The fourth victim would be found in 1991 by two people riding horses. That body would be given the name “Janet Doe” until investigators announced this week there were able to identify her Donna Prudhomme, who died when she was approximately 34 years old.  

Prudhomme, who was born in Port Arthur, lived in the Beaumont area from 1982 to 1985 before moving to Austin in 1986. Investigators said Prudhomme moved again to Seabrook in 1988 and was last known to be living in Nassau Bay in 1991 before she disappeared.

One of her moves had been to escape an abusive relationship, Bluffington said, and she had also arranged for her two sons to live with their grandparents before she died.

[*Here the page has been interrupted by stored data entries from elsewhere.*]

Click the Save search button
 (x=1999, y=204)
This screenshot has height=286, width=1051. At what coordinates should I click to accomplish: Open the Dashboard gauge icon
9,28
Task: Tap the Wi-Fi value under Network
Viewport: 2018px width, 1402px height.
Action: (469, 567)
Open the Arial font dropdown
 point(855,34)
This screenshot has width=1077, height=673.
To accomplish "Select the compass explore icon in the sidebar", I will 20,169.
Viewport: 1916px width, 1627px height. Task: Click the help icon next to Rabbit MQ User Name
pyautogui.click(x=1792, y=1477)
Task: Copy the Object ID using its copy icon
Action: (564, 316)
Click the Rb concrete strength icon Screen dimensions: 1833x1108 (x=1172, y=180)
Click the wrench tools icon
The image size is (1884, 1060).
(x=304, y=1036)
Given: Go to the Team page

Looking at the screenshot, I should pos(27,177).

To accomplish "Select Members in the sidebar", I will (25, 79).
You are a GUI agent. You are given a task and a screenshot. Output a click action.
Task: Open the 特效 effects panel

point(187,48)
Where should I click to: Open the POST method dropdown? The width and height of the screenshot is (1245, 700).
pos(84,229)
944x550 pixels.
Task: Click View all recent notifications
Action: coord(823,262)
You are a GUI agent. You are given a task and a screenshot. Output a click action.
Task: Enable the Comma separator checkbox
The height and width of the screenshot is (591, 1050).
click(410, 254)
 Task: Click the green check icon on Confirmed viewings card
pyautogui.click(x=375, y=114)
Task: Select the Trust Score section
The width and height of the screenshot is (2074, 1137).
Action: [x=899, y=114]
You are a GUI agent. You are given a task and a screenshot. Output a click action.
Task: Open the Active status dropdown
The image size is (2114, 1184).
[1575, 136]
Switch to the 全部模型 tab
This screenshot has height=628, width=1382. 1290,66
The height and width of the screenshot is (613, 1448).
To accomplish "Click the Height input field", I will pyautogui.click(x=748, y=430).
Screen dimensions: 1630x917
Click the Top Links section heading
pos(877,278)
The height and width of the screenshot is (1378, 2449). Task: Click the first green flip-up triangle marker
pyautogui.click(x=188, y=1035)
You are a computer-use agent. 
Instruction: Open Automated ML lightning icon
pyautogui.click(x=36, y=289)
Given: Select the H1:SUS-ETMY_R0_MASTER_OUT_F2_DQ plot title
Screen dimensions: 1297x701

While investigators did not have any known employment history for Prudhomme, they said she was a “frequent patron” at area bars. She was last seen in July 1991.

Investigators believe she likely died six weeks to six months before her body was found and said an injury to her upper spine could be linked to her death.

Her only surviving son believed that she had “just moved on,” investigators said of her disappearance.

They were able to identify the two unknown victims with the help of Parabon NanoLabs, who were able to create family trees for both victims through genetic genealogy.

Investigators are now asking for anyone with information about either woman to contact authorities.

 "At this time, we really just want to focus on these girls, who they were, the people that knew them and that’s kind of where we wanna steer this today,” Bluffington said at the news conference.

Tim Miller is hopeful the latest break in the case may finally give his family some answers about what happened to their teen daughter all those years ago in the Killing Fields.

"I'm certainly hopeful this breaking news on who they are will move the investigation forward. That way we can go ahead and get the person that's responsible," he told the local station.